A women reads outside a Bell Canada office in Toronto, Ont.
A women reads outside a Bell Canada office in Toronto, Ont.Photo by Brent Lewin/Bloomberg files

The customer simulator was trained on historical customer service data and allows agents to select the type of call or customer and work through the simulated interaction until they resolve the issue, said Michel Richer, Bell’s senior vice-president of enterprise solutions, data, engineering and AI.

But before they can use the tool, employees have to complete mandatory training about how it should and shouldn’t be used, security and privacy information, and a reminder that the interface is an assistant “but (employees are) responsible for the end product (they’re) producing,” he said.

‘Oh, that’s cool, but it doesn’t really help me’ is not going to make people go back to it

Lewis Curley

Richer’s team has also hosted voluntary training sessions that have been well-attended, and they promote any new functions they add. He said there are roughly a few thousand daily sessions on the interface.
“We were pleasantly surprised by the uptake,” he said.

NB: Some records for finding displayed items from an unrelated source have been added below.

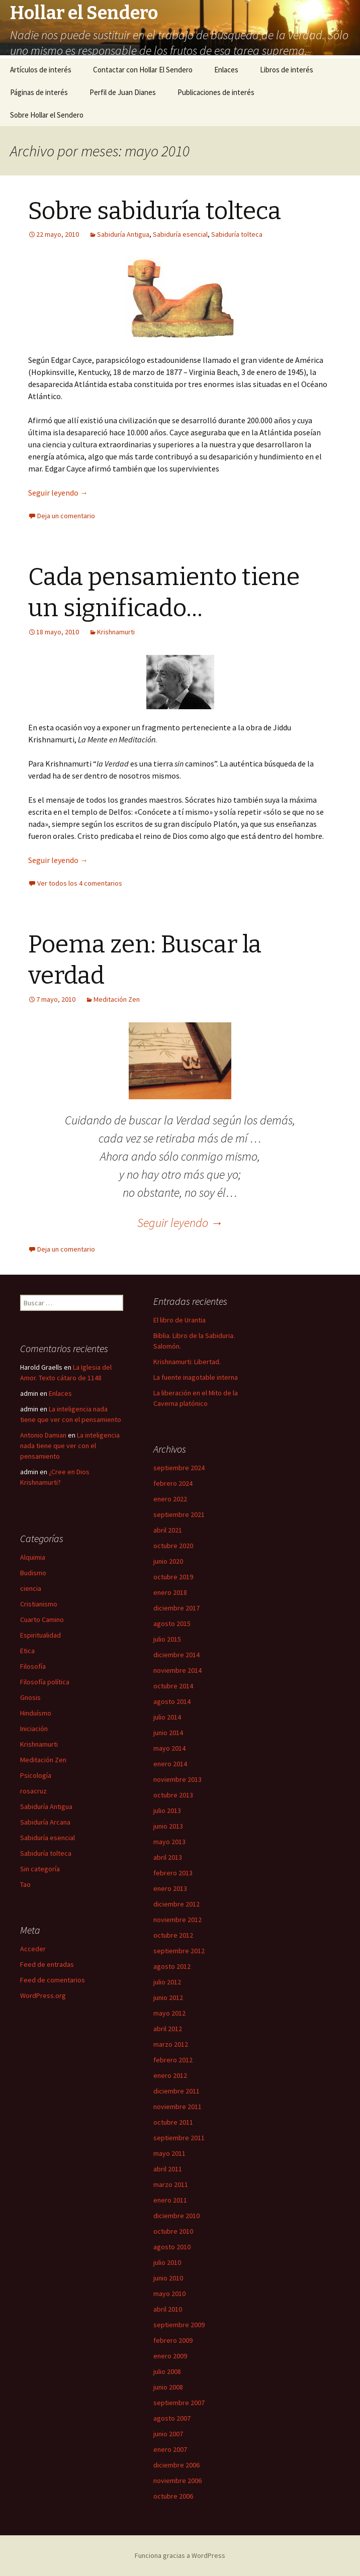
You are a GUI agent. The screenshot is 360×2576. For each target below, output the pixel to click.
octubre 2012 (173, 1935)
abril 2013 (167, 1857)
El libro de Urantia (179, 1319)
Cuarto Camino (42, 1619)
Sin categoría (40, 1868)
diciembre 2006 (176, 2464)
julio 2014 (167, 1717)
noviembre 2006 (177, 2480)
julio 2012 (167, 1981)
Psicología (35, 1775)
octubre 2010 (173, 2231)
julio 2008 (167, 2371)
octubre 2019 (173, 1576)
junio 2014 (168, 1732)
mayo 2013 (169, 1841)
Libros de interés (286, 69)
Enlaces (226, 69)
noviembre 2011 (177, 2106)
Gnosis (30, 1697)
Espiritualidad (40, 1635)
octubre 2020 (173, 1545)
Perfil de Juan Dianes (122, 92)
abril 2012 (167, 2028)
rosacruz (33, 1790)
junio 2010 (168, 2277)
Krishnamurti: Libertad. (187, 1361)
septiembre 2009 (179, 2324)
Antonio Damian (43, 1435)
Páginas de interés (39, 92)
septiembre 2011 (179, 2137)
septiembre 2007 (179, 2402)
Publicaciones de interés (215, 92)
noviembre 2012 (177, 1919)
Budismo (33, 1572)
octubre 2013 (173, 1794)
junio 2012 (168, 1997)
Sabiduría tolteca (236, 234)
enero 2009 (170, 2355)
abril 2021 (167, 1530)
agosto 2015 (172, 1623)
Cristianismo (38, 1603)
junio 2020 (168, 1561)
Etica (27, 1650)
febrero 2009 (173, 2340)
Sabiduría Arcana (45, 1822)
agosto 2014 (172, 1701)
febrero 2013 (173, 1872)
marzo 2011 (170, 2184)
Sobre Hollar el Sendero (46, 115)
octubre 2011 (173, 2122)
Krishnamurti (116, 631)
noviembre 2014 (177, 1670)
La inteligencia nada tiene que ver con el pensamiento (70, 1445)
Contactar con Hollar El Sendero (143, 69)
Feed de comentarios (52, 1979)
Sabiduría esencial (180, 234)
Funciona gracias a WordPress (180, 2555)
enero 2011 (170, 2200)
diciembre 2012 (176, 1904)
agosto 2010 (172, 2246)
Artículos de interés (40, 69)
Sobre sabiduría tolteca (154, 211)
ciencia (30, 1588)
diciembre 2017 (176, 1607)
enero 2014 (170, 1763)
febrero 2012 (173, 2059)
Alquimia (32, 1557)
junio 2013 (168, 1826)
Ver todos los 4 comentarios (79, 883)
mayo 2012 (169, 2013)
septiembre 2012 (179, 1950)
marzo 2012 (170, 2044)
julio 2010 (167, 2262)
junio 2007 (168, 2433)
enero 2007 (170, 2449)
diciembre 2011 (176, 2090)
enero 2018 (170, 1592)
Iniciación (34, 1728)
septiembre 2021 (179, 1514)
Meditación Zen (117, 999)
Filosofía (33, 1666)
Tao (25, 1884)
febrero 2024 (173, 1483)
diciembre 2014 (176, 1654)
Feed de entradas (47, 1964)
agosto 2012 (172, 1966)
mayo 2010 (169, 2293)
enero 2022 (170, 1498)
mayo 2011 (169, 2153)
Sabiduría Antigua (123, 234)
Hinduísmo (35, 1713)
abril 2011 (167, 2168)
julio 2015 (167, 1639)
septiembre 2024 (179, 1467)
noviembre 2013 (177, 1779)
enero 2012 (170, 2075)
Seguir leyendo (58, 493)
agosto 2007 (172, 2418)
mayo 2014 (169, 1748)
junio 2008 (168, 2387)
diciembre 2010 (176, 2215)
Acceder (33, 1948)
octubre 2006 (173, 2496)
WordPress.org (43, 1995)
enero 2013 (170, 1888)
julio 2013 (167, 1810)
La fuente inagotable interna (195, 1377)
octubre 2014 (173, 1685)
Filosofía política (44, 1681)
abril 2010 (167, 2309)
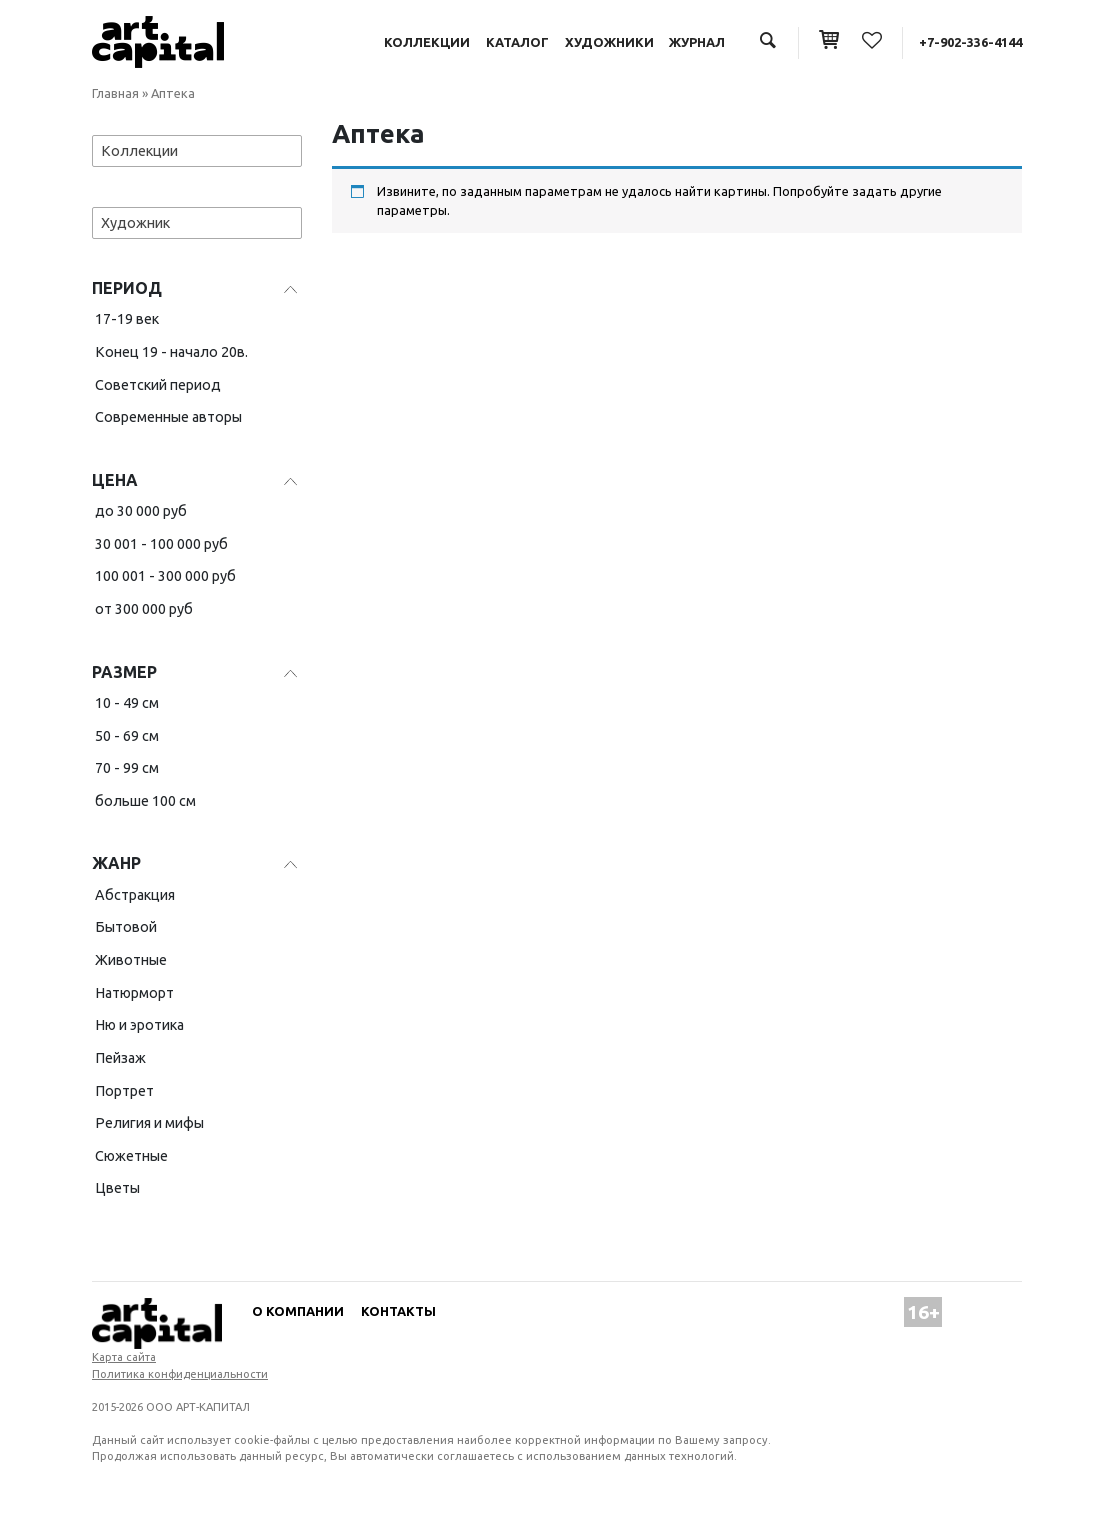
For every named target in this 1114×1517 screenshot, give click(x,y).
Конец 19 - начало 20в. (171, 352)
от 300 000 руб (144, 609)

Since the tool launched, Richer said employees have been sharing ideas with his team about opportunities they see for integrating AI into their roles.

“It’s becoming a lot more of a dialogue, of employees actually pulling on the AI teams to provide them with tools — a lot more than we’ve seen in the past,” he said.

Curley at KPMG said workforce-readying initiatives should also include planning for the additional time employees stand to gain if the technology assists them as intended.

“A really interesting place that organizations can start to look at for generative AI is … freeing up people’s time to go and launch a new product, service or business line,” he said.

Fahmy said that as Telus’ employees across the organization, from frontline roles to the boardroom, use gen AI, the technology has freed up employee time for “things that really drive value: creativity, strategic thinking and solving complex problems in ways we had never thought possible.”